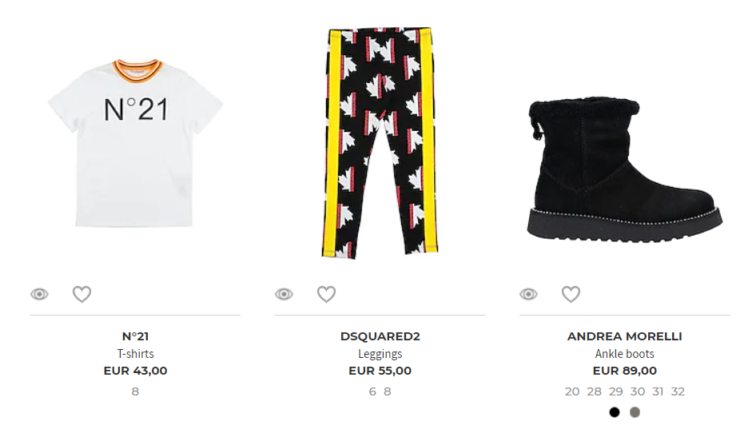752x433 pixels.
Task: Open the DSQUARED2 leggings product image
Action: click(x=380, y=143)
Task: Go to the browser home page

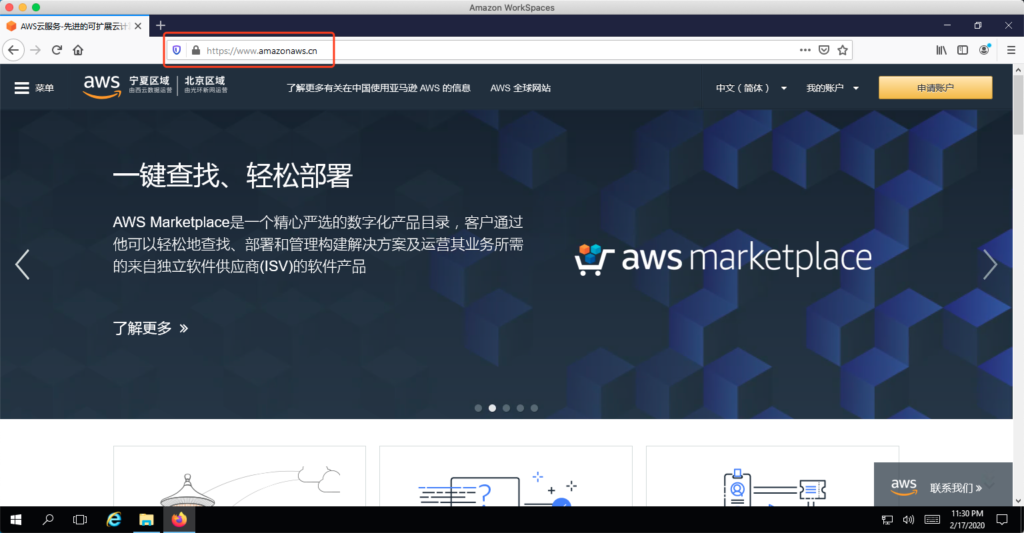Action: [78, 50]
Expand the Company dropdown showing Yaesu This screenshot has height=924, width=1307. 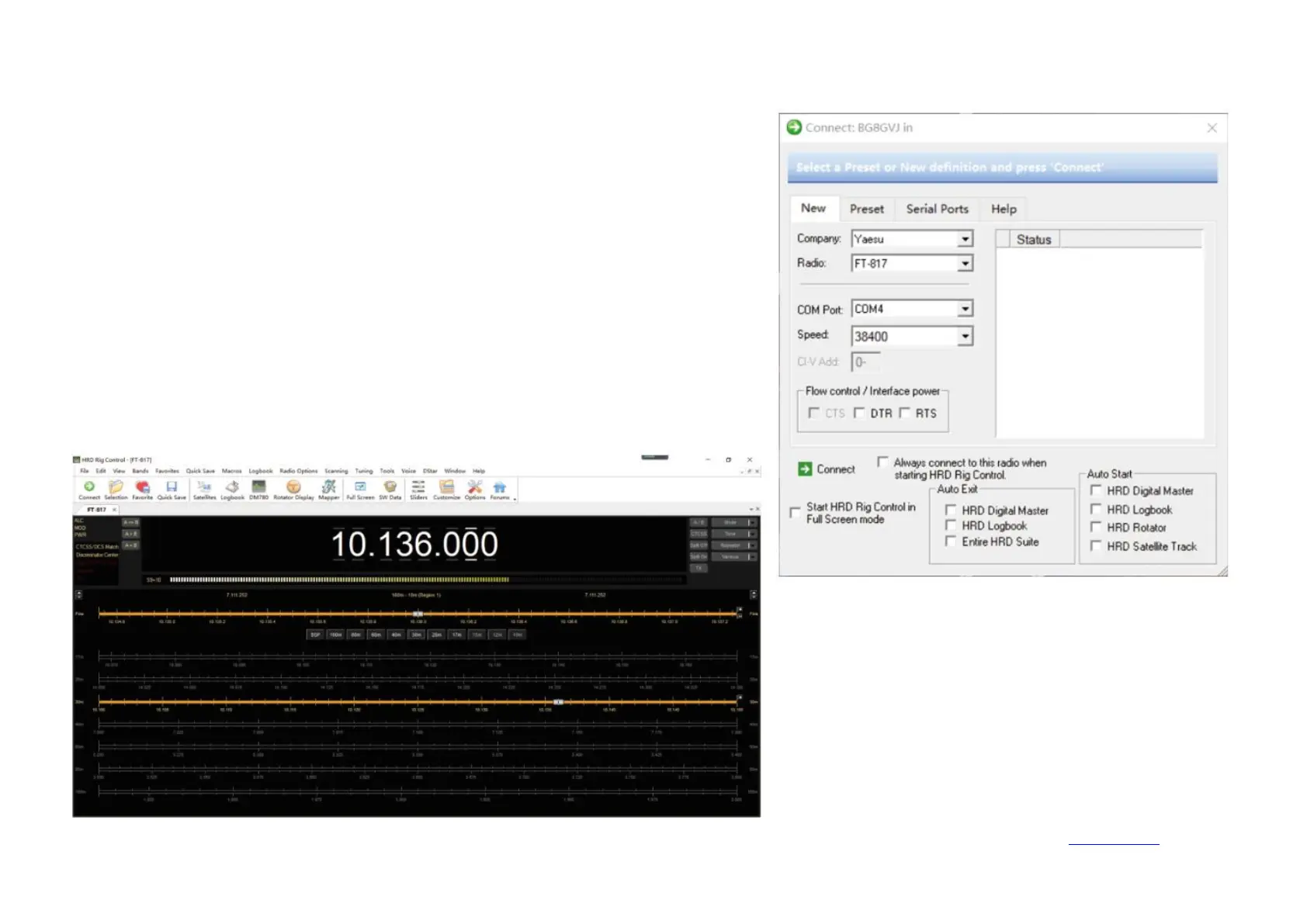click(x=965, y=239)
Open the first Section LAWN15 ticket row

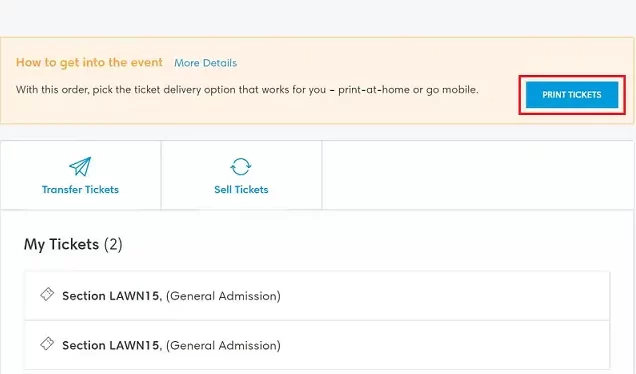(317, 296)
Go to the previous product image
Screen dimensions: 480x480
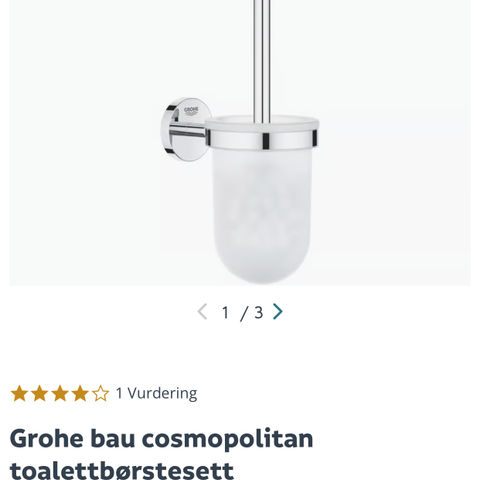pyautogui.click(x=202, y=312)
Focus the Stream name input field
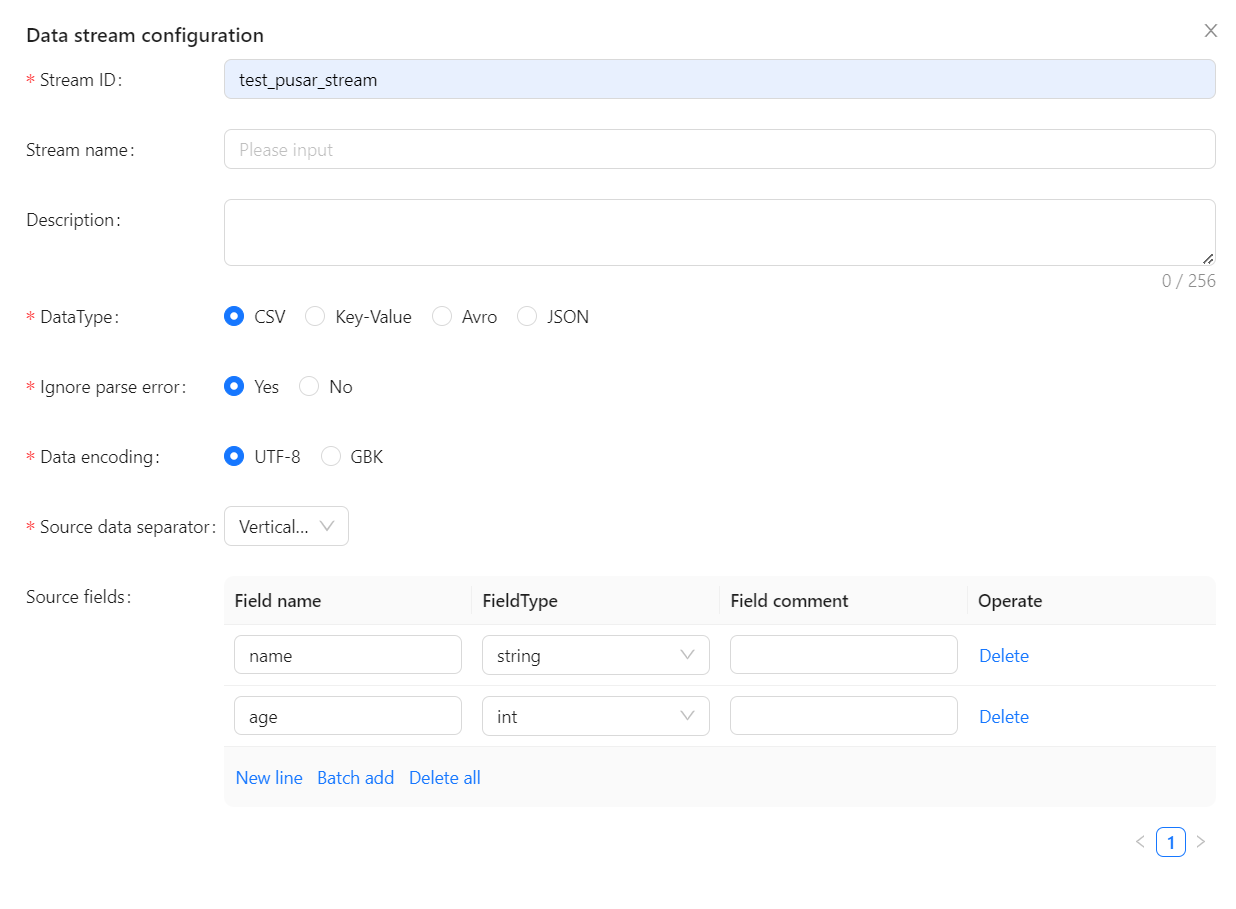 pos(719,150)
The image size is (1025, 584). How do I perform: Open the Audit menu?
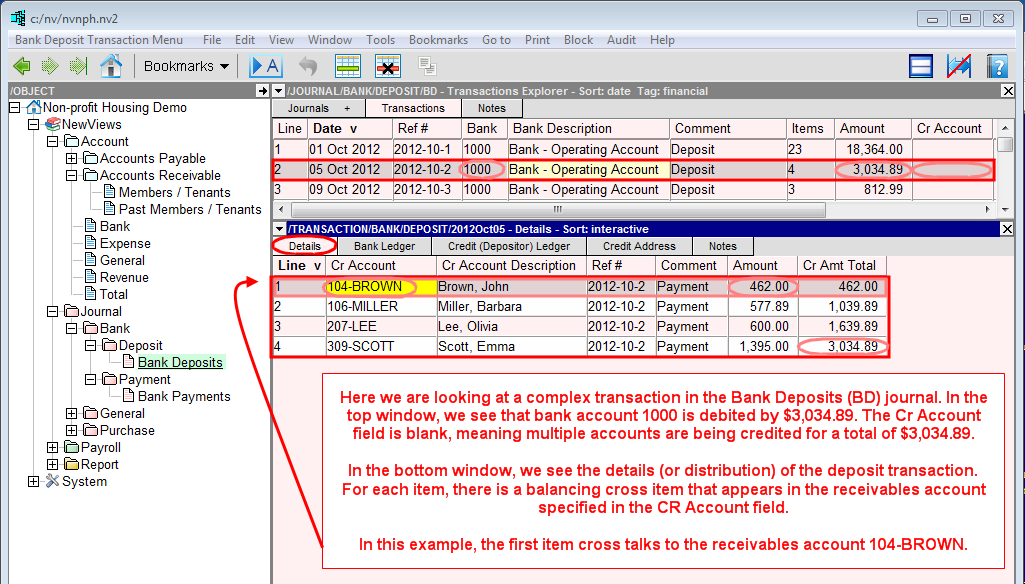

• TASK
Copy out, with no pictures, the lines from the one containing "Go to the previous product image" through the last line of the data above, both ends included and each word unchanged.

• EXERCISE SOLUTION
Go to the previous product image
Screen dimensions: 480x480
pyautogui.click(x=202, y=312)
Focus the Stream name input field
 pos(719,150)
The image size is (1025, 584). How do I perform: Open the Audit menu?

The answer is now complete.